Reputation: 5789
So I have a data frame with two columns:
set.seed(123)
nrows <- 100
my_data <- data.frame(side = sample(c(-1, 1), nrows, replace = TRUE),
value = 1:nrows)
One called value (that measures time) and one called side with two values in it (-1 and 1).
For every row, I need to know how much time (delta value) elapsed since the last occurrence of a row with side not equal to the current side. In slow R code:
slow_function <- function(my_data){
stopifnot(!is.null(my_data$side))
stopifnot(!is.null(my_data$value))
value_past <- rep(NA, nrow(my_data))
for(i in 2:nrow(my_data)){
current_value <- -1 * my_data$side[i]
last_mirror <- rev(which(my_data$side[1:(i-1)] == current_value))[1]

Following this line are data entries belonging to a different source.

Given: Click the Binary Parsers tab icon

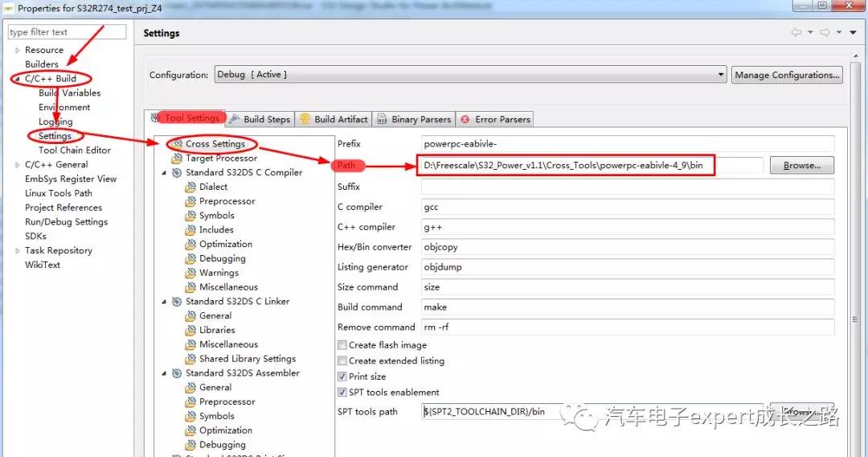Looking at the screenshot, I should tap(383, 119).
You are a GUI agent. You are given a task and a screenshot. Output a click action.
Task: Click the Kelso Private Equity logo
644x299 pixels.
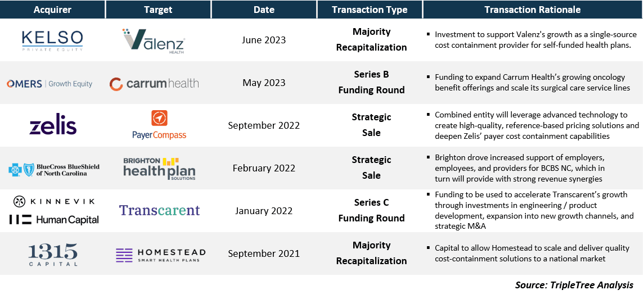(x=52, y=40)
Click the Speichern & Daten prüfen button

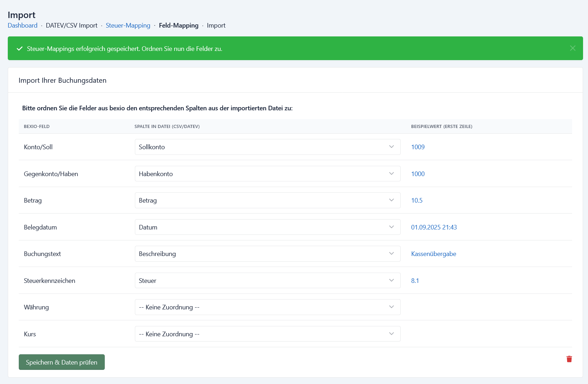click(x=62, y=362)
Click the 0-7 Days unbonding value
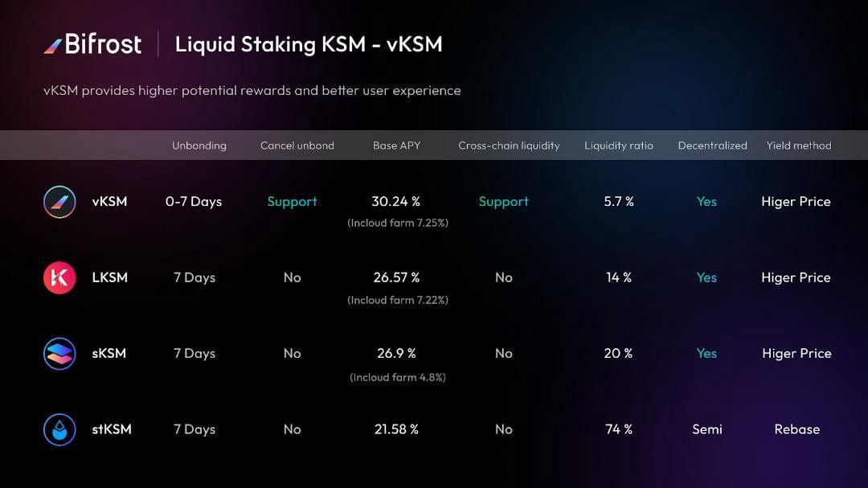868x488 pixels. [194, 202]
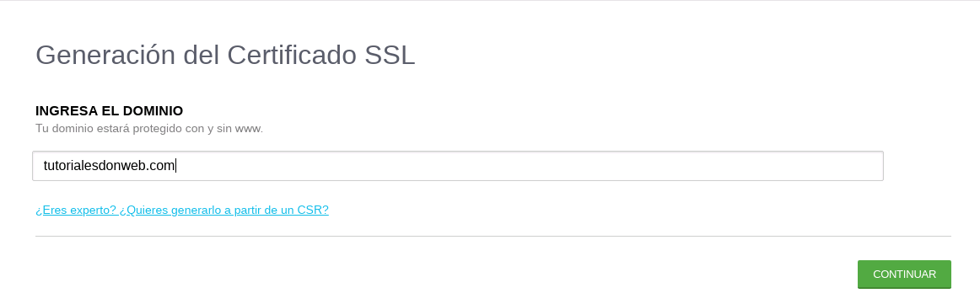This screenshot has height=304, width=980.
Task: Place cursor after .com in domain field
Action: pyautogui.click(x=176, y=165)
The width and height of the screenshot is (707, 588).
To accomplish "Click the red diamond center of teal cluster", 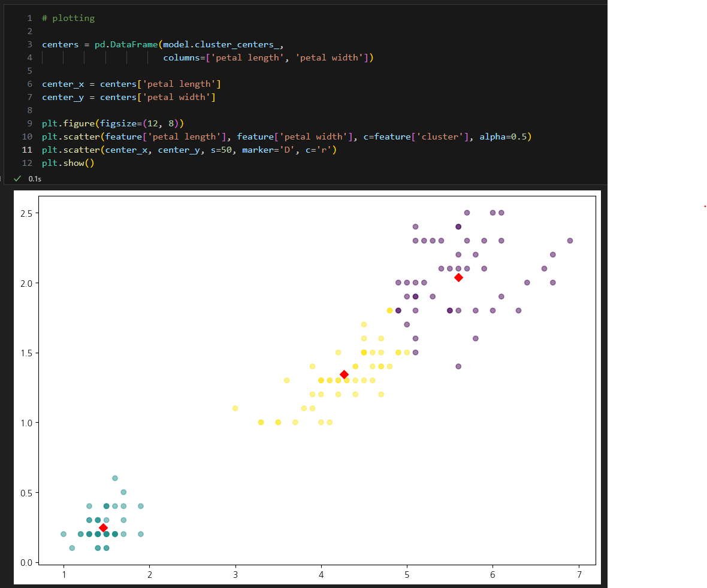I will (x=103, y=528).
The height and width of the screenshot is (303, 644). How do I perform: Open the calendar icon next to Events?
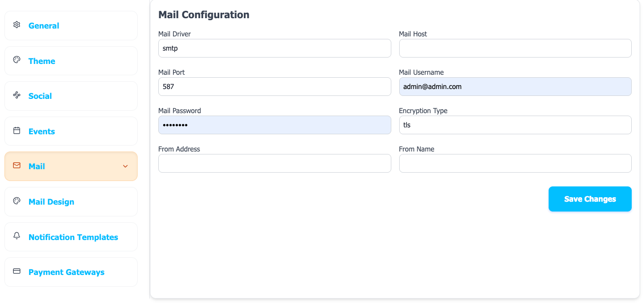coord(16,130)
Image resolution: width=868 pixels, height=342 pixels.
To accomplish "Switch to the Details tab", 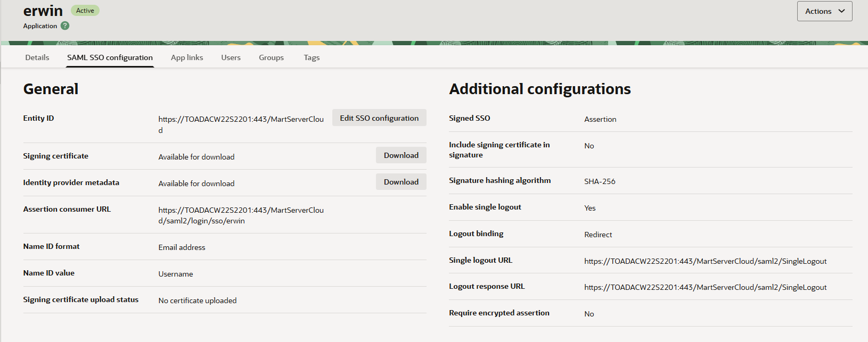I will coord(37,57).
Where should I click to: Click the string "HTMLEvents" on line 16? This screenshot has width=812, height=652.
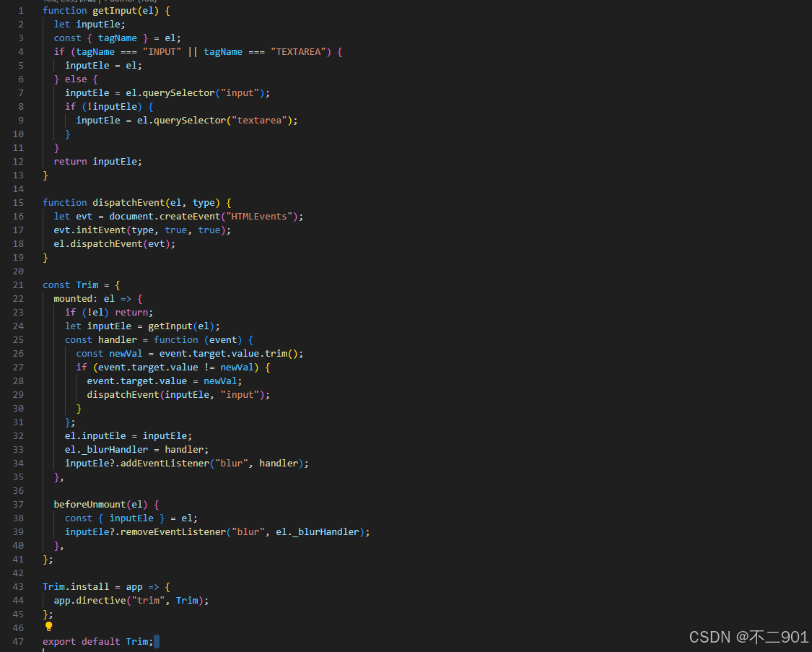tap(261, 216)
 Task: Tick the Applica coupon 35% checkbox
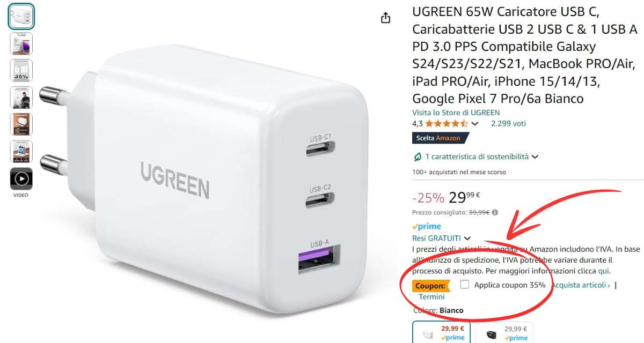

value_past[i] <- my_data$value[i] - my_data$value[last_mirror]
}
return(value_past)
}
my_data$res <- slow_function(my_data)
head(my_data)
# side value res
# 1 -1 1 NA
# 2 1 2 1
# 3 -1 3 1
# 4 1 4 1
# 5 1 5 2
# 6 -1 6 1
I'm trying to do this fastly using either dplyr or data.table magic.
Upvotes: 2
Views: 118
Reputation: 66819
A non-equi update join works:
library(data.table)
setDT(my_data)
my_data[, other_side := -1*side ]
my_data[, v :=
.SD[.SD, on=.(side = other_side, value < value), mult="last", i.value - x.value ]
]
# test
my_data[ res != v, .N ] # 0
It's probably also possible to do this with a rolling join.
Upvotes: 3